In the text on standardized assessment instruments, what has been reported about highly educated subjects?

## [PROVIDED TEXT]
::::::::::

C. Use of Standardized Assessment Instruments (e.g., cognitive status, depression, functional status). See Appendix for Examples of Translated Standardized Instruments.
1. Assess appropriateness of English version
a. Educational level: Results of the test may be influenced by variables other than culture, such as socio-economic/educational status. For example, high false-negative rates of cognitive impairment have been reported among highly educated subjects, whereas high false-positive rates of cognitive impairment have been reported among less educated clients (Fillenbaum et al., 1990; Gurland et al., 1992; Mulgrew et al., 1999; Mungas et al., 1996).
b. Language fluency
c. Established population norm
(1)Validated measures are usually available only for the largest of the specific language groups
(2)Importance of using versions adapted for subgroup of language category (e.g., Puerto Rican, as opposed to generic Spanish)
d.Appropriateness of format
(1)Technical approach (interview, self report)
(2)For example, some elders or family members from Asian backgrounds may be more reluctant to express their feelings in interviews than self-report, and/or may tend be more likely to respond in accordance to social desirability rather than their true feelings/attitudes in interviews compared to self-report format.
(3)Response format (e.g. true false/, multiple choice, Likert, semantic differential, visual analogue).
(4)Font size
(5)Reading level [e.g.Smog index (McLaughlin, 1969)]: Literacy levels can be problematic since elders in many ethnic communities had little access to formal education in English language, or sometimes in their native language.
2. Assess adequacy of translated version (Flaherty et al.,1988;Gilmer et al.,1995).
a. Content equivalence: to ensure the content in each item in the instrument has consistent cultural relevance.
b. Semantic equivalence: to ensure the meaning of each item remains conceptually and idiomatically the same.
c. Technical equivalence: to ensure that the methods of assessment (interviews, observation, self-report) elicit comparable data.
d. Criterion equivalence: to establish the normative interpretation of the variable.
e. Conceptual equivalence: to ensure the same theoretical construct is being measured in each culture.
II. Ethnogeriatric Assessment
A. Background/Contextual Topics
1.Ethnicity
2. Level of acculturation
a. Placing older patients on the continuum of acculturation can help providers avoid mistaken assumptions about expected differences or similarities from mainstream elders.
b. Informal indicators of acculturation that can be used quickly are:
(1) Length of time older patients or their ancestor have been in the U.S.

::::::::::

## [MATERIAL SHOWN]
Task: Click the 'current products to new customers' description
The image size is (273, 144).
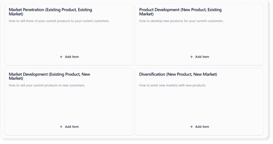Action: pos(47,86)
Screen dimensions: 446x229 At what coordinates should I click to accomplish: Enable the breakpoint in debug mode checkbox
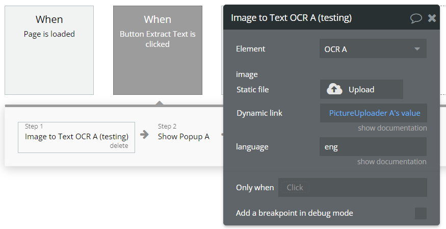[421, 213]
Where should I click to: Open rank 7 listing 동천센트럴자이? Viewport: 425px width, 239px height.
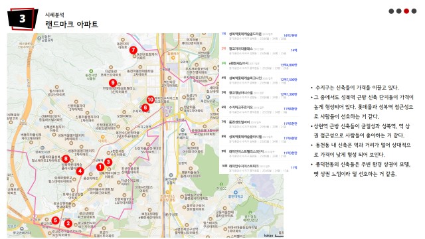pos(239,122)
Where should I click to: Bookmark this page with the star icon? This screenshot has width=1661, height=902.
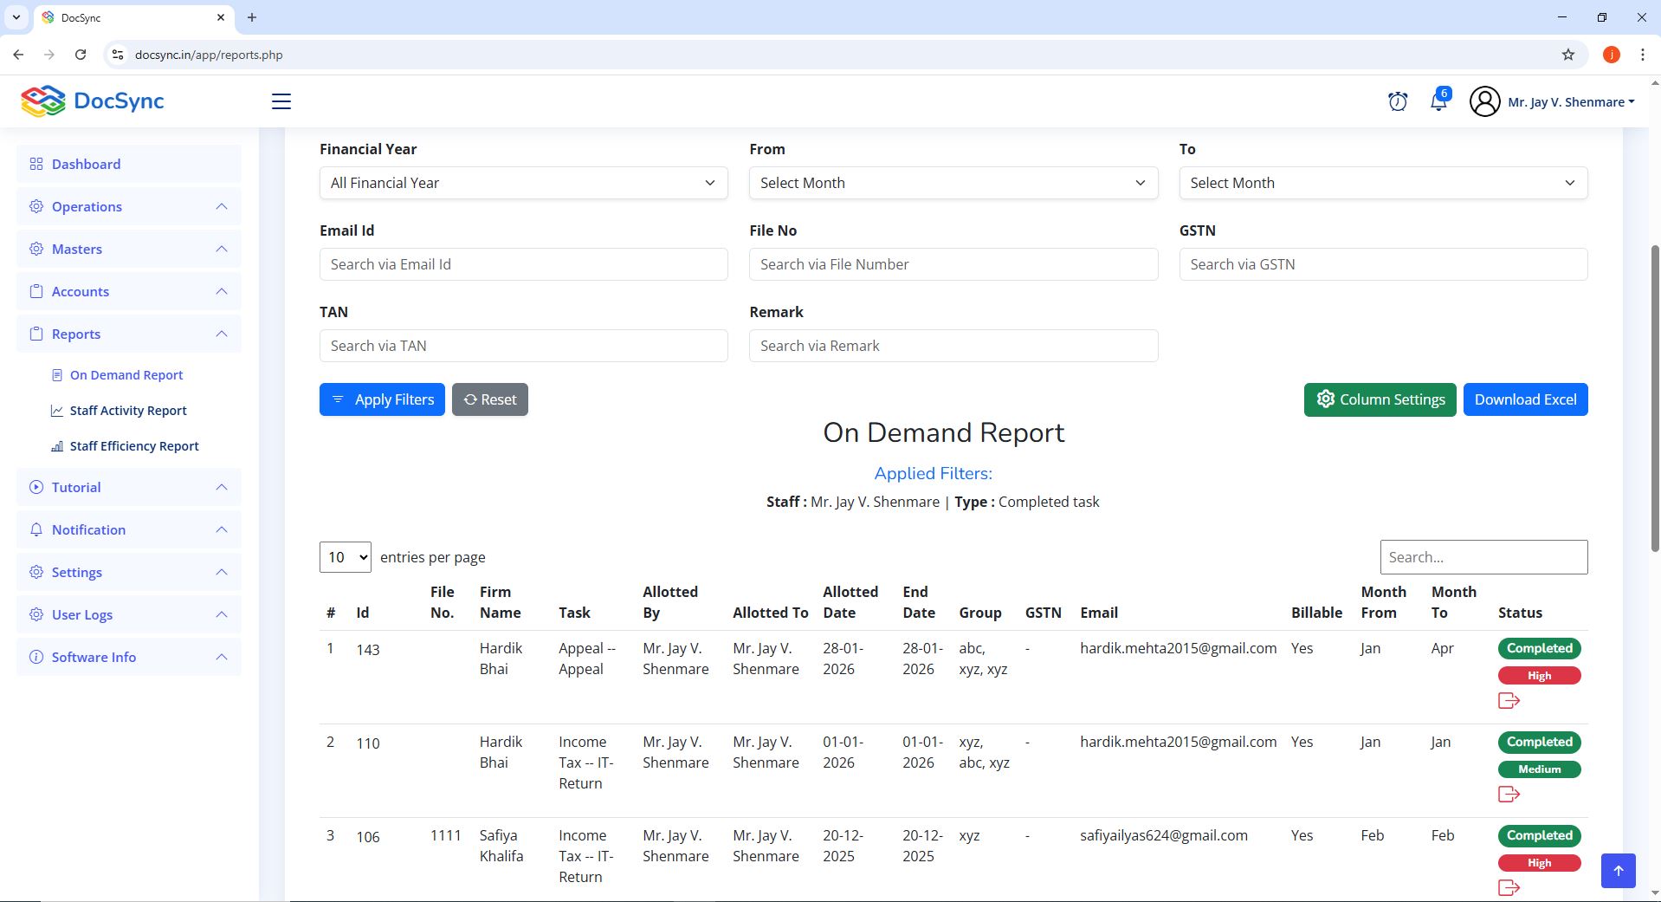click(x=1567, y=55)
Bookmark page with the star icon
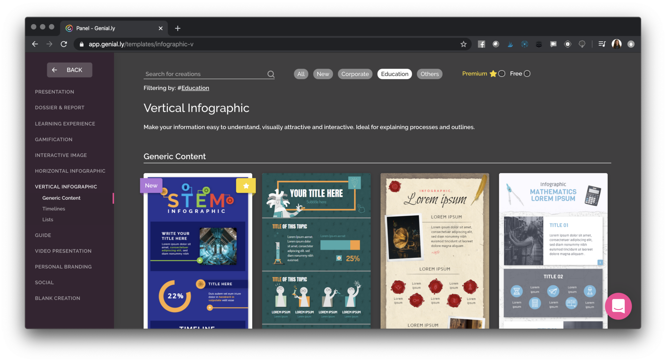The image size is (666, 362). [x=463, y=44]
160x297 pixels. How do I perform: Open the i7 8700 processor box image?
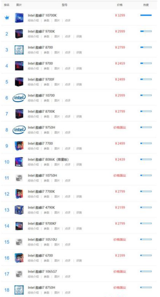pos(19,50)
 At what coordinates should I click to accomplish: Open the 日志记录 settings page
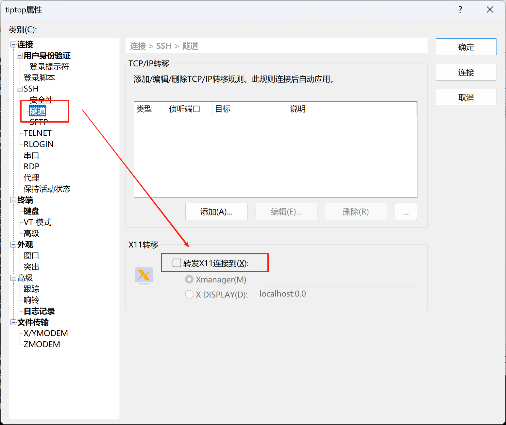(39, 311)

::::::::::

## [RESULT]
High false-negative rates of cognitive impairment have been reported among highly educated subjects.